The thing I was focussing on was to show him that this thing that he's applauding someone for doing in 2012 for the first time now that it's practical, even though it isn't being used in industry, was actually outclassed by a much more difficult problem on much more limited hardware in realtime 40 years ago by a company that nobody would think of as a technology giant.
The goal was to display just how far out of touch saalweatcher was with the state of the industry.
Please don't speak to my goals anymore. For someone who'd like to speak about condescention (when I think you actually mean arrogance,) for you to tell me what I meant and what I was getting at - incorrectly - then lambast me for it in a tone far more severe than that which you're criticizing is, I admit, difficult to swallow politely.
.
"I'm sure your father (respected AI researcher of the same name) would make them too"
Do not speak for, or involve, my recently deceased father in your attempt to be correct, sir. Especially not while you're telling someone else they're being rude.
"I would a less condescending one that made better use of evidence than the argument you've made here."

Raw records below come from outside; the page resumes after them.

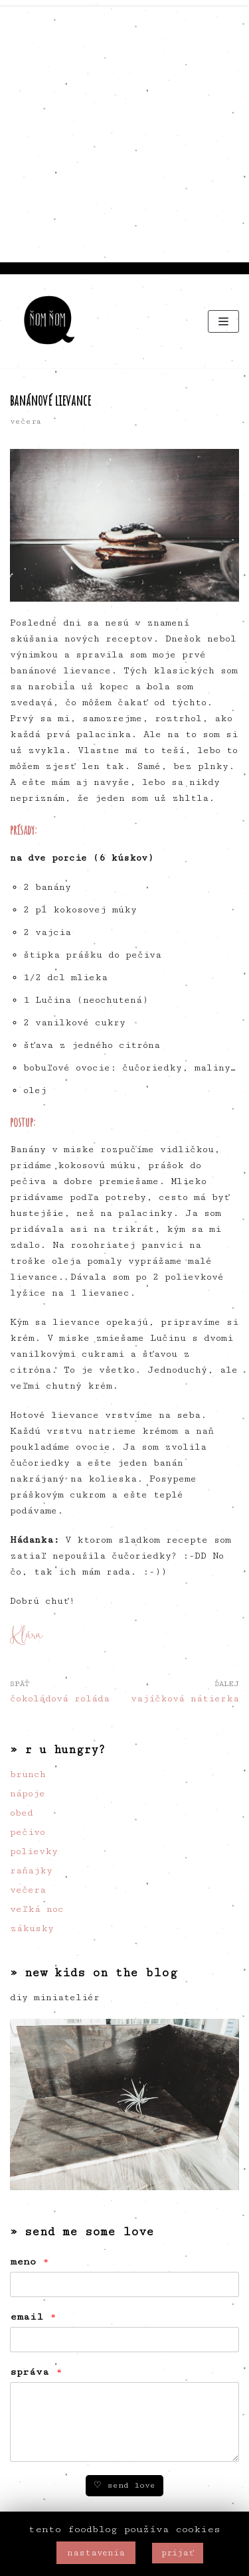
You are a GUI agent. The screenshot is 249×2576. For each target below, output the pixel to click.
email (33, 2316)
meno (29, 2261)
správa (36, 2371)
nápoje (27, 1793)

Unfortunately, though you suggest this, taking a brief look through your comment shows that this is not in fact correct. You have been radically uglier than that which you are criticizing, involving personal attacks, false claims of other people's intent, false claims of other people's goals, and the repeat involvement of a recently deceased relative.
I would prefer not to hear from you again. Thanks.
Also, this paper is about 20,000 object categories, not just 1 (faces). And the neural network is not the standard type but of the deep learning variety which has only existed since 2005 (invented by geoff hinton, who was also big in neural net circles in the 80s so he's not some newcomer who hasn't done his literature search). One of the couthors of the paper is andrew ng, head of the stanford ai lab, so he's pretty legit.
I have no interest in your presenting your unwillingness to do basic research as if it was a valid form of skepticism.
Whether or not you believe me, everyone else just went ahead and took a quick look, and learned something.
Frankly, I would be happier, given your seeming inability to be a part of this conversation in a polite way, yet also your seeming unwillingness to depart this conversation even after it was requested, that you actually believe I'm wrong, and go around "calling people on this," so that everyone has early warning just how much you actually know about this field, instead of having to wait to listen to you speak.
"Shannon was a much better chess player than any program available in 1949."
On a technicality, this is correct: he started his work on December 29, and it wasn't until five days later, January 2 of 1950, that it was able to beat him.
All the same, you have no idea what you're talking about, and are asserting your beliefs as fact.
The correct way to handle "that doesn't sound right" is a search engine, not putting your hands on your hips and telling someone they're wrong in public.
This work is interesting enough to warrant detailed discussion on the topic at hand, large scale machine learning, rather than just rehashing discussions of the singularity.
Added: As I can't reply to the comment below I'll do it here =] The network provides learned representations that are discriminative. The aim of the network is to learn high level features representative of the content. One of the many features it produced was one which accurately indicated the presence of a face in the image. Note that they said train a face detector and not classify. For example, from the same network there was a feature which accurate detected cats yet they didn't explicitly train a cat detector either (see the section "Cat and human body detectors"). As the network represents the content as generic features it is clear that, if it reaches a high enough level, those features are essentially classifications themselves.
tldr; High-level features generated by this unsupervised network are so high-level that one of them aligns with "has a face in the image", others with "has cat in image", etc, but these features cannot be used without labelled training.